TASK BRIEF: When the string "output" occurs in a line of the listing below, return that line.

DATA:
= = = = =
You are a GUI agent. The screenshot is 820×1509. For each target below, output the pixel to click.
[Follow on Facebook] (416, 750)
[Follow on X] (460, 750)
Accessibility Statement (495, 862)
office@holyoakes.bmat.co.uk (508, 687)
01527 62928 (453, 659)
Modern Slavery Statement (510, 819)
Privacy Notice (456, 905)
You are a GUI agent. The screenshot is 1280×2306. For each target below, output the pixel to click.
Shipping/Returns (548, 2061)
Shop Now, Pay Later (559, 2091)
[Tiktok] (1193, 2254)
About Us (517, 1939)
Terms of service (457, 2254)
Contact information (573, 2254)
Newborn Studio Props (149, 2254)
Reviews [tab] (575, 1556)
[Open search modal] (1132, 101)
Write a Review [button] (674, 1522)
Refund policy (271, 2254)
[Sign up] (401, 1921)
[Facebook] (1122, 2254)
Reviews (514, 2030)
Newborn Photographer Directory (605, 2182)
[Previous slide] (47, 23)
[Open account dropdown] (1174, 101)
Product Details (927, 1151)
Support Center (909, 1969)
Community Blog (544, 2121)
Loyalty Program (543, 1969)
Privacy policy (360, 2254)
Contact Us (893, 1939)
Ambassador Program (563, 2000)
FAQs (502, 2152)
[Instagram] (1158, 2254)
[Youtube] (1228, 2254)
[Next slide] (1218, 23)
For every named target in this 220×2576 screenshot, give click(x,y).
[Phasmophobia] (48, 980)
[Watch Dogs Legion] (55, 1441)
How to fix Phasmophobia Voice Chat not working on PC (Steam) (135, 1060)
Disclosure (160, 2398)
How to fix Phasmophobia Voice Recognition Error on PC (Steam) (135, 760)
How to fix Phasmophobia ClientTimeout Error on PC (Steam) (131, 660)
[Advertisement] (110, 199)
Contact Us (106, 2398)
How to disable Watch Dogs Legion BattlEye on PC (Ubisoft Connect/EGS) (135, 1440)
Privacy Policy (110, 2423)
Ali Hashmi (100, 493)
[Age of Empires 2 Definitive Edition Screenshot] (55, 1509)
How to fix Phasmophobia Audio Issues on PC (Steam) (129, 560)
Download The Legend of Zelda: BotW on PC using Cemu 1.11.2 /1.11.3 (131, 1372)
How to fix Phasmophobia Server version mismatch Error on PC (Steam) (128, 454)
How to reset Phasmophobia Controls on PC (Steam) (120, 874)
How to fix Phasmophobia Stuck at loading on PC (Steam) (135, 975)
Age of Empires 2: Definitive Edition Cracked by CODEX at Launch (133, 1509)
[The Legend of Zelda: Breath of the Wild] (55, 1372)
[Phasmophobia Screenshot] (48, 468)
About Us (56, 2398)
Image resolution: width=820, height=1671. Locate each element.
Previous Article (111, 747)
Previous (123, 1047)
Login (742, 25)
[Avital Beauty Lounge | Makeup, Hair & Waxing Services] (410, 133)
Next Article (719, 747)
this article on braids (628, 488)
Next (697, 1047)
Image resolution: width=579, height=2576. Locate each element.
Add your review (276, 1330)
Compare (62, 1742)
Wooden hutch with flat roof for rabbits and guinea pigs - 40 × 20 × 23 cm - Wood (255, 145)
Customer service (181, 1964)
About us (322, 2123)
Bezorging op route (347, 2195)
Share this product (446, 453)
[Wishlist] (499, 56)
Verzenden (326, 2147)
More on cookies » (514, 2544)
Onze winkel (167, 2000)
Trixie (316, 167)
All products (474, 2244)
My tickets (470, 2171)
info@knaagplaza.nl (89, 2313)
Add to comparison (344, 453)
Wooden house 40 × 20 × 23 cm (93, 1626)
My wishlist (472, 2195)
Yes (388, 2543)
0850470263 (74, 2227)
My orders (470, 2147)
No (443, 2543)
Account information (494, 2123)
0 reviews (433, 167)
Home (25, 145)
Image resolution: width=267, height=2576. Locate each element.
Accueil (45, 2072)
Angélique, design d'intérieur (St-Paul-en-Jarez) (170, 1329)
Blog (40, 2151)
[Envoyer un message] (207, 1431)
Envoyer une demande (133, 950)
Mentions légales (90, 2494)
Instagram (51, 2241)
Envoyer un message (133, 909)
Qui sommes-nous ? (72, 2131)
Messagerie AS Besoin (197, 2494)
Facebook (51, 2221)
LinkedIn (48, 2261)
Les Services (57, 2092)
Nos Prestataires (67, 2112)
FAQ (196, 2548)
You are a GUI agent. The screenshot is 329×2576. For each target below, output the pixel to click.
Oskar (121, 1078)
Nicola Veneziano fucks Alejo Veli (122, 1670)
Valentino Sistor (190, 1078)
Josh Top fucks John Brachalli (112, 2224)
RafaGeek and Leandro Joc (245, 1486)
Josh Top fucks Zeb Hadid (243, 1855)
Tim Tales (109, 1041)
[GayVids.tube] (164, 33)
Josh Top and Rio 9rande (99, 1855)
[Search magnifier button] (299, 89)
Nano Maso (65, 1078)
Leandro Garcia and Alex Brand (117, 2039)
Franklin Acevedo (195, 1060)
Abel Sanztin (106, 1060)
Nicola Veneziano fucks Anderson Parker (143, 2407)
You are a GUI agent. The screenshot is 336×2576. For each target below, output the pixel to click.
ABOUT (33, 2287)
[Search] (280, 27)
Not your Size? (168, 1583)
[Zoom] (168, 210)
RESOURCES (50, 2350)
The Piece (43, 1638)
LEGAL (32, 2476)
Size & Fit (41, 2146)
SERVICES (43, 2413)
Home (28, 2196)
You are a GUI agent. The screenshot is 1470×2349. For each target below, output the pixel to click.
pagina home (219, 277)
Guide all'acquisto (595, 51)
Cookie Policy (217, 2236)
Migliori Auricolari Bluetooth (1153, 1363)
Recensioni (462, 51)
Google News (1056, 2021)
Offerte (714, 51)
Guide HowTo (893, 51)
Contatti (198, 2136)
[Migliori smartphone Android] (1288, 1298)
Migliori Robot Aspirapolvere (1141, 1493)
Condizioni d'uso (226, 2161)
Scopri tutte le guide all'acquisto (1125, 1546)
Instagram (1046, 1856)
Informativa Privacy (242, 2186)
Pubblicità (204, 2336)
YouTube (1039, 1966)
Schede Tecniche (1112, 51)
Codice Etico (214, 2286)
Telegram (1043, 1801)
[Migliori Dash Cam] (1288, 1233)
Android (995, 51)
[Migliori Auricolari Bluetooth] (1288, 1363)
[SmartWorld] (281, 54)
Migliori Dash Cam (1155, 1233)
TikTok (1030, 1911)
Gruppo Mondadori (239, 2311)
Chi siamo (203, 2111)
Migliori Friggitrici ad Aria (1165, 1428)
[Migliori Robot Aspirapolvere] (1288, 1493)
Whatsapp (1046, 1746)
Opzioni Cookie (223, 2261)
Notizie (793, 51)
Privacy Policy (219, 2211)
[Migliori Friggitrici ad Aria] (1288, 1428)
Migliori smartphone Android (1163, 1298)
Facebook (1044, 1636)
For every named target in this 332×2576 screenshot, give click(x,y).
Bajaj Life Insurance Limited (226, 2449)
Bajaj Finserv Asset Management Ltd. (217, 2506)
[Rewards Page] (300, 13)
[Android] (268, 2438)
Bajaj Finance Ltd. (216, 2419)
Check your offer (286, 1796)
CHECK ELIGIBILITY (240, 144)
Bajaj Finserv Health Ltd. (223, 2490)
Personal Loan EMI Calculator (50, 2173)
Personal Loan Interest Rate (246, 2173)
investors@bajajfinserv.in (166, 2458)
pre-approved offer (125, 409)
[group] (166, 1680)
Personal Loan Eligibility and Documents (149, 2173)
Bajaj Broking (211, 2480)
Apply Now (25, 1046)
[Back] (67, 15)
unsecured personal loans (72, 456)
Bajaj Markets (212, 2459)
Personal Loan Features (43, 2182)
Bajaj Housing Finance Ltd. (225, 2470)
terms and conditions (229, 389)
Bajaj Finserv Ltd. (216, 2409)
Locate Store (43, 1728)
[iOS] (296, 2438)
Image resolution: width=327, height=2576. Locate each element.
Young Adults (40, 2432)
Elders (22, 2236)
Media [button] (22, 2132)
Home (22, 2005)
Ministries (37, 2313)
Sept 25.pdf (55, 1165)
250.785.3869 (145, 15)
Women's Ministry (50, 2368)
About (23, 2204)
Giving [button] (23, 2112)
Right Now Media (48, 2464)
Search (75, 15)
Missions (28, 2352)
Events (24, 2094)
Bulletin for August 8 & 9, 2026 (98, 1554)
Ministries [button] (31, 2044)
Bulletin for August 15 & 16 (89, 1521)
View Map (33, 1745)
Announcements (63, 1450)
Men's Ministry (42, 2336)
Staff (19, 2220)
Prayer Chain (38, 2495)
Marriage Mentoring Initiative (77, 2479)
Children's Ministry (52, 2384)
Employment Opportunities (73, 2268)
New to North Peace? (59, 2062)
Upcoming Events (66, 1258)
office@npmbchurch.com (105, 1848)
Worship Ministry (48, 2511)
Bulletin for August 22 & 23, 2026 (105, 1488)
= = = = =
RESPONSE TO THE EXERCISE:
You are a GUI agent. The screenshot is 820×1509. For each target below, output the pixel to click.
You are a GUI agent. The screenshot is 1280×2306. For each target below, output the pixel to click.
You are a GUI agent. The screenshot is 329×2576. For each target below, output the pixel to click.
You are a GUI agent. The screenshot is 336×2576. For each target below, output the pixel to click.
You are a GUI agent. The screenshot is 1470×2349. For each target below, output the pixel to click.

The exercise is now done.